L'uomo è artefice della propria
storia; e la storia è l'unica scienza che consente una conoscenza della Verità e rende saggio
lo scienziato, ma lo studio senza pietà non porta alla saggezza.
I brani che proponiamo alla
lettura sono la conclusione delle due edizioni della Scienza nuova (1725 e 1744).
a) Diritto romano e Vangelo (G. Vico, Princípi di una scienza nuova intorno alla comune natura delle nazioni per la quale si ritruovano i princípi di altro sistema del diritto naturale delle genti [1725], libro V, cap. Decimo)

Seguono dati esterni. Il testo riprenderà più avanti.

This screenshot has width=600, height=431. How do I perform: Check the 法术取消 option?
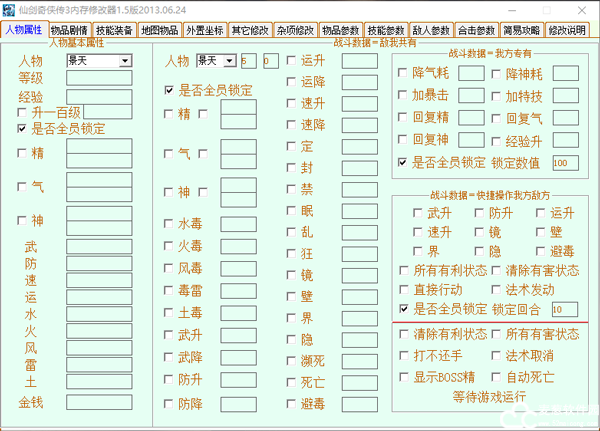[496, 356]
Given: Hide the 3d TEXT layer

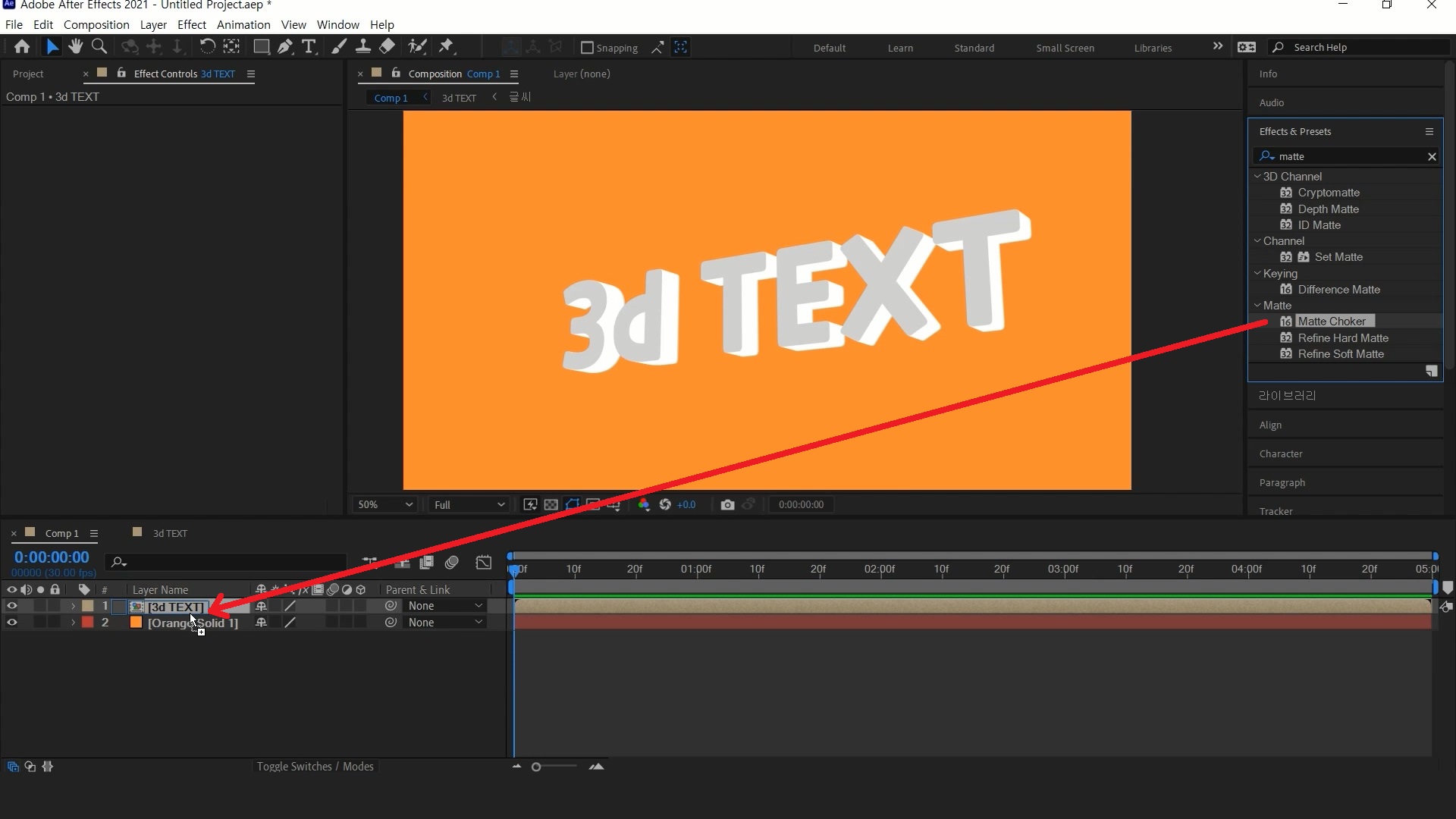Looking at the screenshot, I should [x=11, y=606].
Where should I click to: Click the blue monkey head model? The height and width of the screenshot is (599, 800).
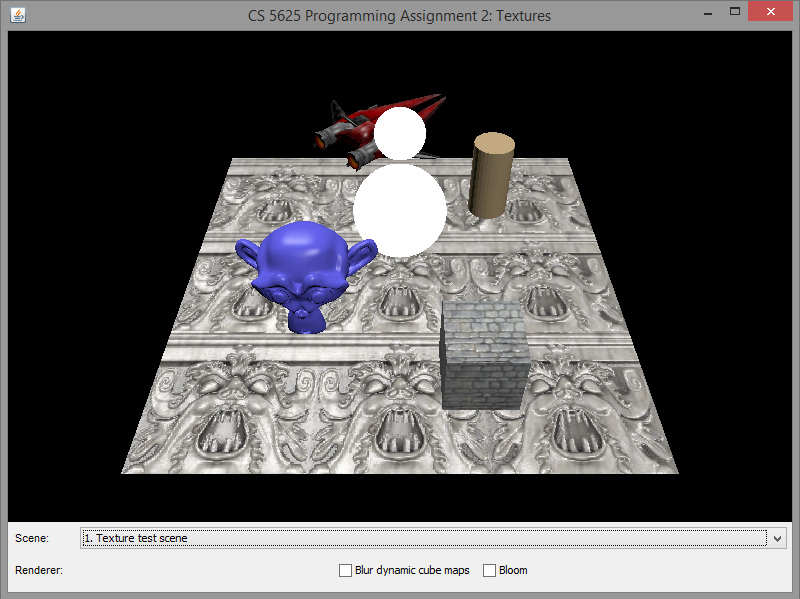296,272
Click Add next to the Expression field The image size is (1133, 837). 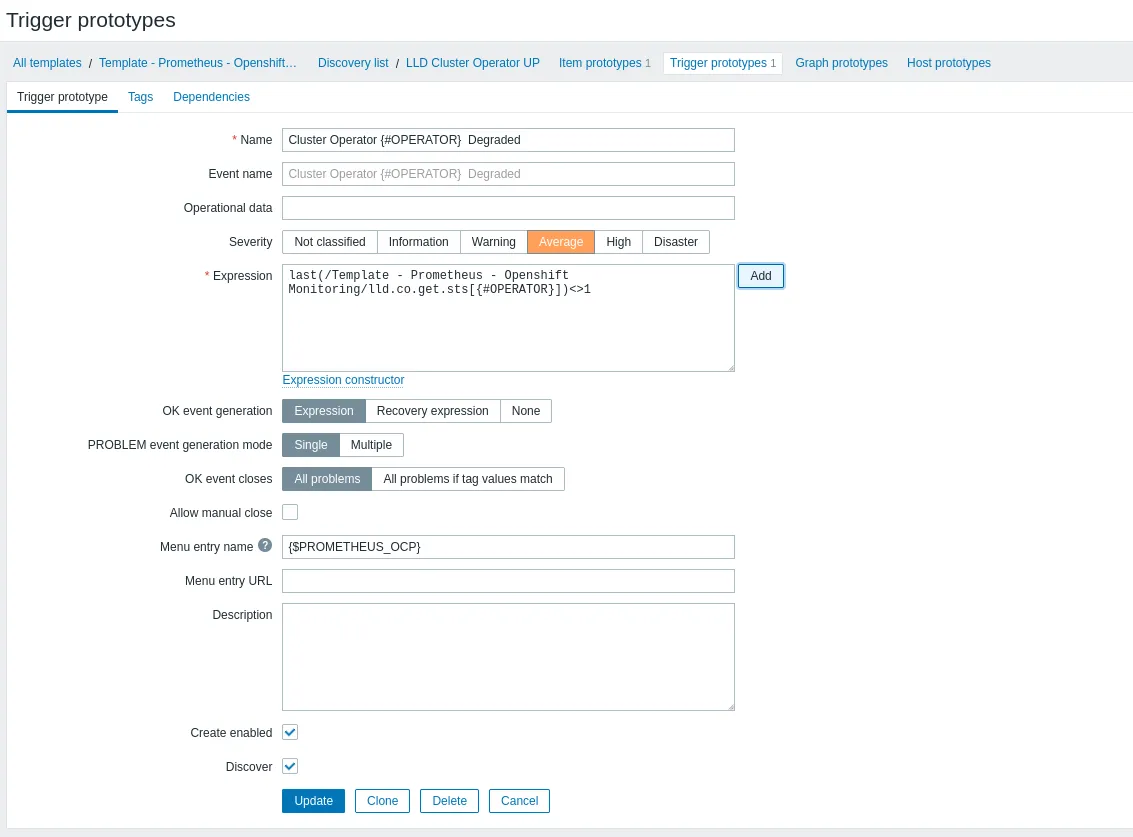point(760,275)
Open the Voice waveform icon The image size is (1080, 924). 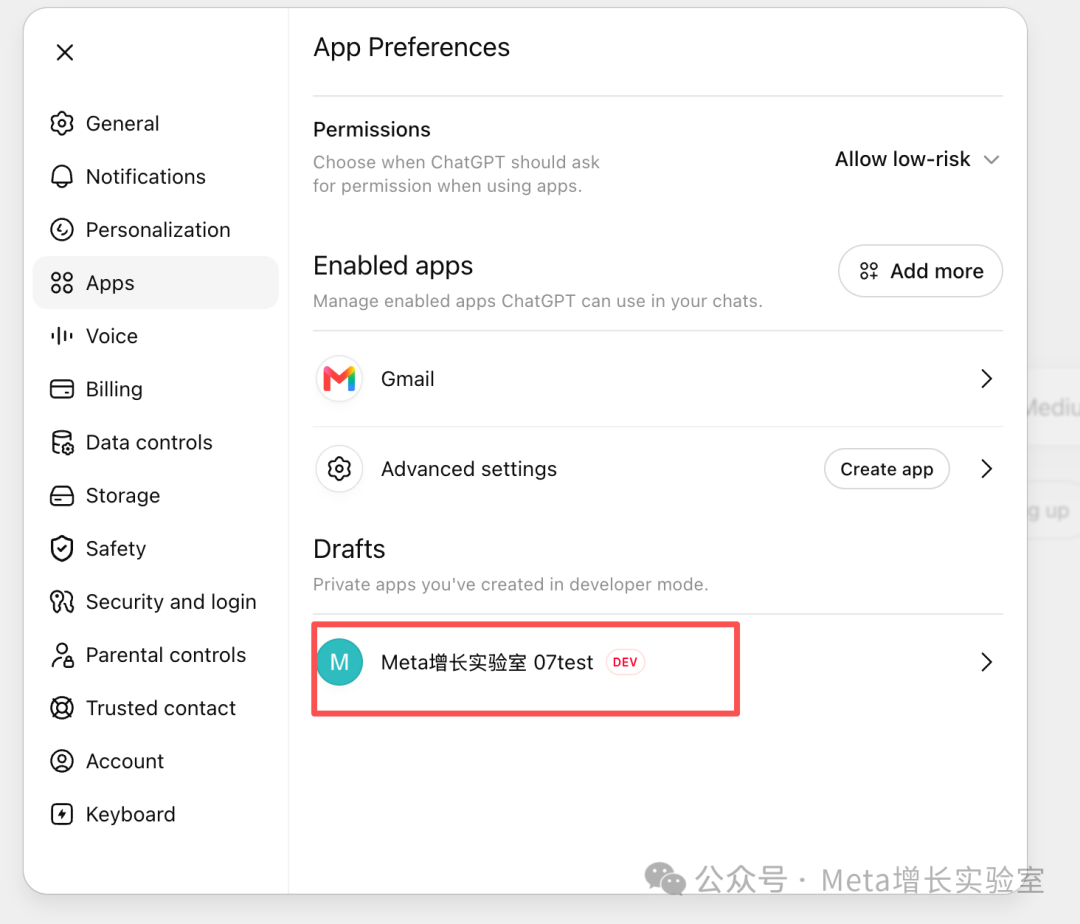pyautogui.click(x=62, y=336)
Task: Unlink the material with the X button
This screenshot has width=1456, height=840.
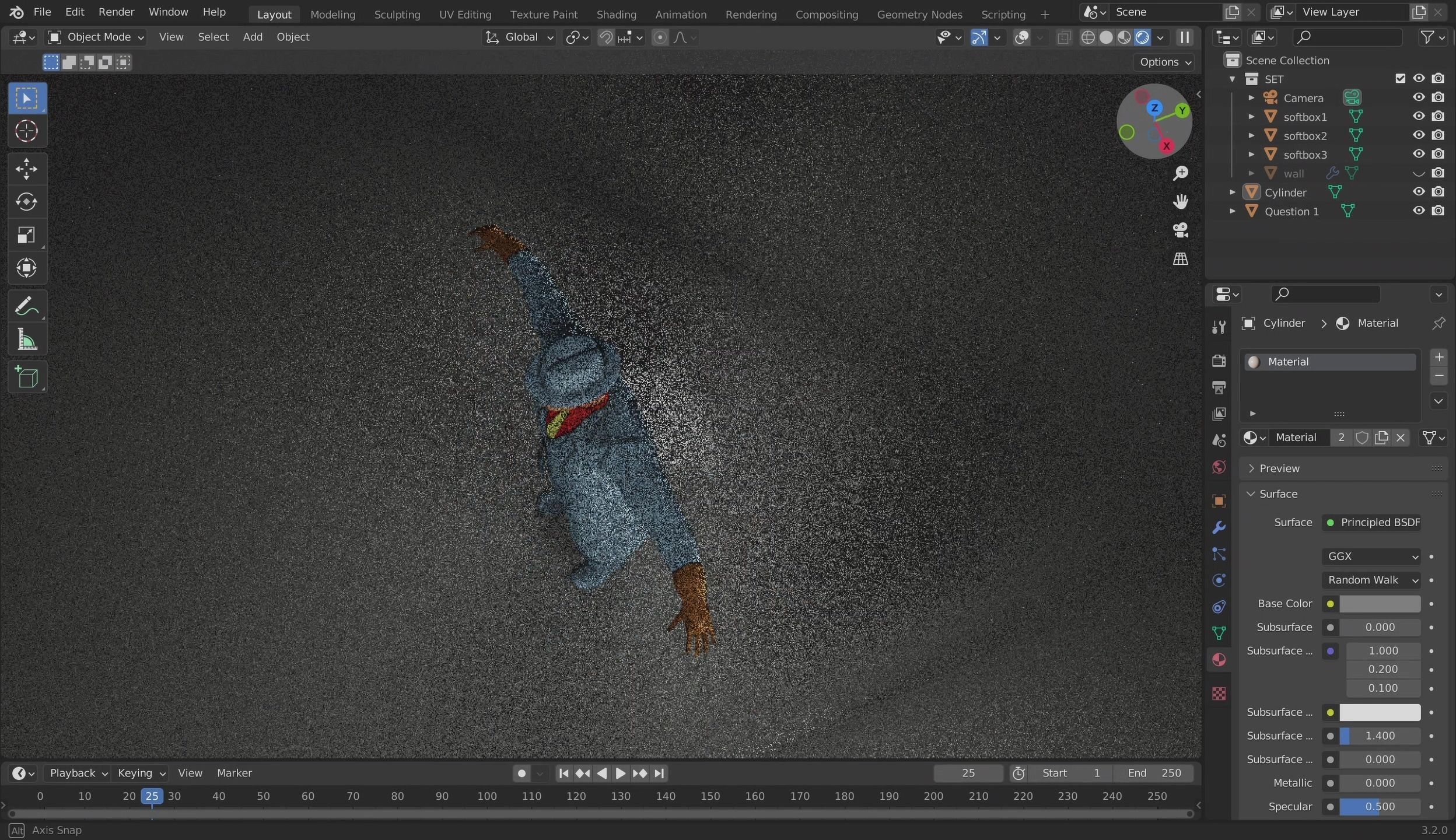Action: tap(1401, 438)
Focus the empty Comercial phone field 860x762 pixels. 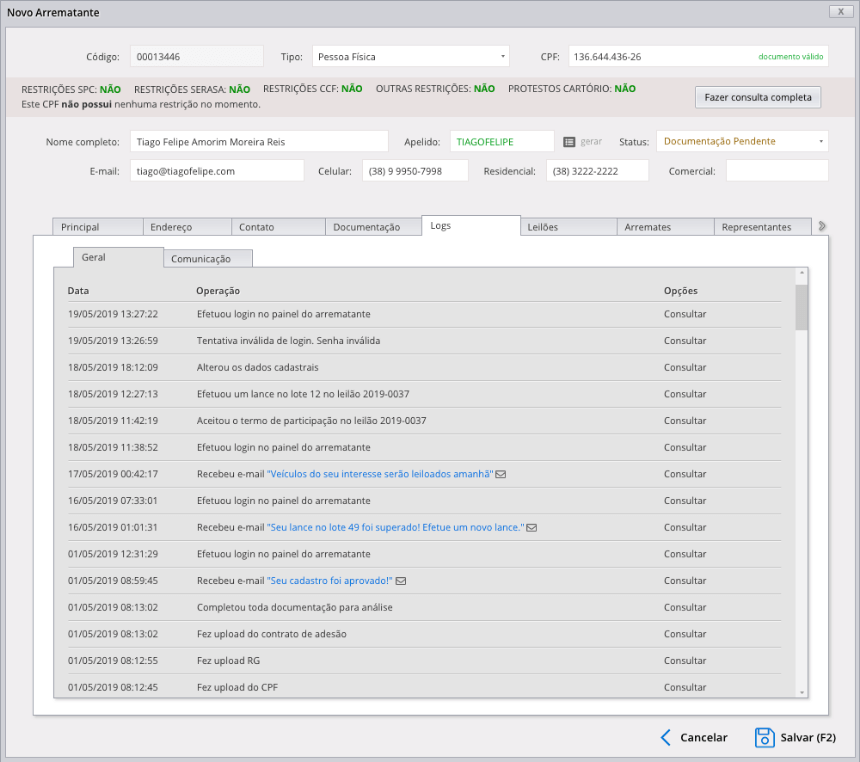tap(776, 171)
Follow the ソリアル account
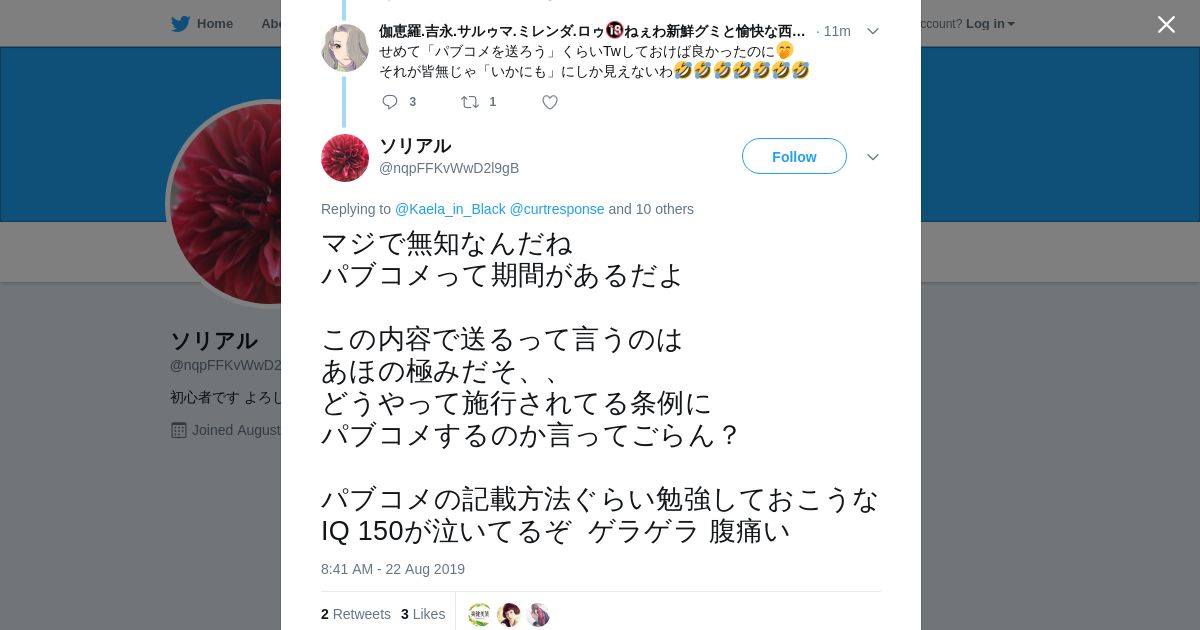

Cosí la cagione delle lingue volgari è la ragione perché le
monarchie sono spezie di governo sommamente conforme alla natura delle idee
umane spiegate, che è la vera natura degli uomini.Onde sotto le monarchie, da
per tutto si celebra il diritto che Ulpiano dice: ius gentium humanarum,
ed i giureconsulti nelle loro risposte e gl'imperadori ne' loro rescritti
diffiniscono le cause di ragion dubbia per la setta non de' tempi
superstiziosi, non de' tempi eroici overo barbari, ma de' tempi loro, cioè,
come per tutta quest'opera si è dimostro, per la setta de' tempi umani, che
furono le sétte tanto propie della romana giurisprudenza quanto lo furono contrarie
la stoica e l'epicurea. Per le quali sètte de' tempi la provvedenza regolò sí
fattamente le nazioni che il diritto romano si ritruovasse fondato sui princípi
della platonica, la qual, siccome è la regina di tutte le pagane filosofie,
cosí ella è la piú discreta serva della filosofia cristiana: e 'l diritto
romano, nello stesso tempo, si ritruovasse altresí addimesticato, per dir cosí,
a sottoporsi al diritto della coscienza a noi comandato dal Vangelo.
b) Senza pietà non c'è saggezza (G. Vico, Princípi di una scienza nuova d'intorno alla comune natura delle nazioni [1744], Conclusione dell'opera)
Ma pur la provvedenza, per l'ordine delle cose civili che
'n questi libri si è ragionato, ci si fa apertamente sentire in quelli tre
sensi: uno di maraviglia, l'altro di venerazione ch'hanno tutti i
dòtti finor avuto della sapienza innarrivabile degli antichi, e 'l terzo dell'ardente
disiderio onde fervettero di ricercarla e di conseguirla; perch'eglino son
infatti tre lumi della sua divinità, che destò loro gli anzidetti tre
bellissimi sensi diritti, i quali poi dalla loro boria di dòtti, unita alla
boria delle nazioni (che noi sopra per prime degnità proponemmo e per tutti
questi libri si son riprese), loro si depravarono; i quali sono che tutti i
dòtti ammirano, venerano e disiderano unirsi alla sapienza infinita di Dio.
Insomma, da tutto ciò che si è in quest'opera ragionato, è
da finalmente conchiudersi che questa Scienza porta indivisibilmente seco lo
studio della pietà, e che, se non siesi pio, non si può daddovero esser saggio.